After six months of playing around with ideas, I built The IntensiFire Mk I while on summer break from University. I video recorded one of the early prototypes burning and you can view my poor attempt at a video here on you tube. The video might be poor, but the IntensiFire was so successful that I could immediately see that others might want one. I paused my study towards becoming an Architect to develop it further. I dreamt up a name for it, got the first few made, and launched it for sale on auction site trademe. Despite being a social media amateur, I started a facebook page for the IntensiFire.
Ongoing developments have led to the Mk II single tube design which is more compact. Another improvement is in durability.
Testing is expensive, but in April 2012 I paid an Auckland based independent laboratory to test The IntensiFire. When tested on the low setting it improved a Magnum P200 fire from 52% to 75% efficiency, and raised the output from 4.6Kw to 6.5Kw. Critically emissions were also down. I learnt from the experience then went home and made it better! Later at the international contest called the The Wood Stove Design Challenge it proved 83%+ efficient.
With the technology validated it made me even more motivated to provide an upgrade option for those with a smoky old wood stove.
A little more about Jason
My journey through life has included serving in the Airforce (RNZAF) and later as a Police Officer in New Zealand.

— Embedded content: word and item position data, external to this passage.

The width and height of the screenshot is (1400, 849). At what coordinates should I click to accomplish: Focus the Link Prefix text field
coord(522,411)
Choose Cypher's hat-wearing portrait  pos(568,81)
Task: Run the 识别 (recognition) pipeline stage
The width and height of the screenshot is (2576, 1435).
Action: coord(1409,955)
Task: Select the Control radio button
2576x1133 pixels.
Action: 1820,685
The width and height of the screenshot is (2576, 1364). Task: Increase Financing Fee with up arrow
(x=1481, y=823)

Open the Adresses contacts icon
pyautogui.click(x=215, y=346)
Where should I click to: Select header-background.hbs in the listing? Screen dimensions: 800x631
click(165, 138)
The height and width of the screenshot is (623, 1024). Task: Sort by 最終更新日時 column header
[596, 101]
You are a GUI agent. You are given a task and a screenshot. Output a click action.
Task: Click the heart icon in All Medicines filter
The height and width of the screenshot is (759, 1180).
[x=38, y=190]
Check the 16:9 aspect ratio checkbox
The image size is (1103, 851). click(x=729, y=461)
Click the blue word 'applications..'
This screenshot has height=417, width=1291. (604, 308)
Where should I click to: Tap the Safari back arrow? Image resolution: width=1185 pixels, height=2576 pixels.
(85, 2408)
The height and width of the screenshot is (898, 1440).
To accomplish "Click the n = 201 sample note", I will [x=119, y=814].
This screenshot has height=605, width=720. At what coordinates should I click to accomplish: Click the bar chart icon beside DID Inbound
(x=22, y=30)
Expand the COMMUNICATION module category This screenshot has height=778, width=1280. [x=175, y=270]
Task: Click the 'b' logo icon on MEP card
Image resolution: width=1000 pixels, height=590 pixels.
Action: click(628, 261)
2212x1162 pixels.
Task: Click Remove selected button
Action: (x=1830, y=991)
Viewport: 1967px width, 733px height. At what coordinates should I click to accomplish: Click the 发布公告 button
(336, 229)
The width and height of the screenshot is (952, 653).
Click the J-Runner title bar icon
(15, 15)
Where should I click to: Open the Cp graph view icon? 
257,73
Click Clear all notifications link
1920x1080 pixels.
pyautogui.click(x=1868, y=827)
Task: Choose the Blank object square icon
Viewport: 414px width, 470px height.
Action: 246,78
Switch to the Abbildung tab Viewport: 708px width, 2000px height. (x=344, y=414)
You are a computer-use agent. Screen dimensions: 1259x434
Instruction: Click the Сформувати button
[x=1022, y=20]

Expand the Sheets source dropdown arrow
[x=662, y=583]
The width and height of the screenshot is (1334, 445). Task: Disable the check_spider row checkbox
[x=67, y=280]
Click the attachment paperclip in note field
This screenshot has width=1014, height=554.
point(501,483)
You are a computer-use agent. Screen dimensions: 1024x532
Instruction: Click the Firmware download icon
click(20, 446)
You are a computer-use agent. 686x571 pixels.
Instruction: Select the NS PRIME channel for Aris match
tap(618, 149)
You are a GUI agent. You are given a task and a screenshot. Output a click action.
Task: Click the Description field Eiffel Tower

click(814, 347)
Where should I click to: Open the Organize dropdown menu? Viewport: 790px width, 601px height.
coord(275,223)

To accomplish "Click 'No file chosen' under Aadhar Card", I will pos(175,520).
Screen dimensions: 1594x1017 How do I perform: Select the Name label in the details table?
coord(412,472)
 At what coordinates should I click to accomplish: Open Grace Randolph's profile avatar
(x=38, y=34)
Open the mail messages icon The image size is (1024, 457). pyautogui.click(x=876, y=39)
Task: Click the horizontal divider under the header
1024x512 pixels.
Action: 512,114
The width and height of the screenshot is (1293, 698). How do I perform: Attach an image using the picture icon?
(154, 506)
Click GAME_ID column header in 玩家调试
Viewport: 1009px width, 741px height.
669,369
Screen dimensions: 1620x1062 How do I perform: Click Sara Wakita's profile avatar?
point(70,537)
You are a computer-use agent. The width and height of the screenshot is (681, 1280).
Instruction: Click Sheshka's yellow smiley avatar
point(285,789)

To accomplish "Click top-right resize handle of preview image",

Along the way I have studied engineering part time but it was at Architecture School where I finally learnt to understand the design process, something I had been doing all my life. Although in my late 30’s when I started Architecture School I succeeded in winning an award for my design work.
My formal tertiary study matched to the work I have done on aircraft, and with textiles in the RNZAF, various building work, and some engineering work, have given me a multidisciplinary approach to problem solving.
I have two adult children, the oldest with three professional degrees and working as a Commissioning Engineer.
While serving as a Police Officer I conceived a unique construction system for half round home for my family. I saved up my leave to build it on my parents land in the township of Puhoi. In Architectural terms it is called a “Groin Vault”, but I didn’t know that until ten years later when this project supported my enrolment in Architecture School. The half round form for efficiency, stimulated by an engineering paper studying maxima and minima using derivatives. Approximately 30% less construction material is needed to cover the same floor area.
Another innovation I built, but did not bring to the market is a backpack harness system designed to prevent chafing and rubbing from the hip belt. The foundation for this idea was that of the steering ball joint in a car, where complete freedom of movement is required in three planes.Ten years after I built it I saw the exact same idea wining backpack of the year for an established brand in the market.
One project I can recall executing when aged 14 is building a tower 14’ (4.3m) tall just by stacking sticks of light timber (called farm fencing battens in New Zealand) together. I did that by starting with a hexagon, then switching to a square when the taper on the hexagon facilitated this. Even at that age there was an innate understanding of structure.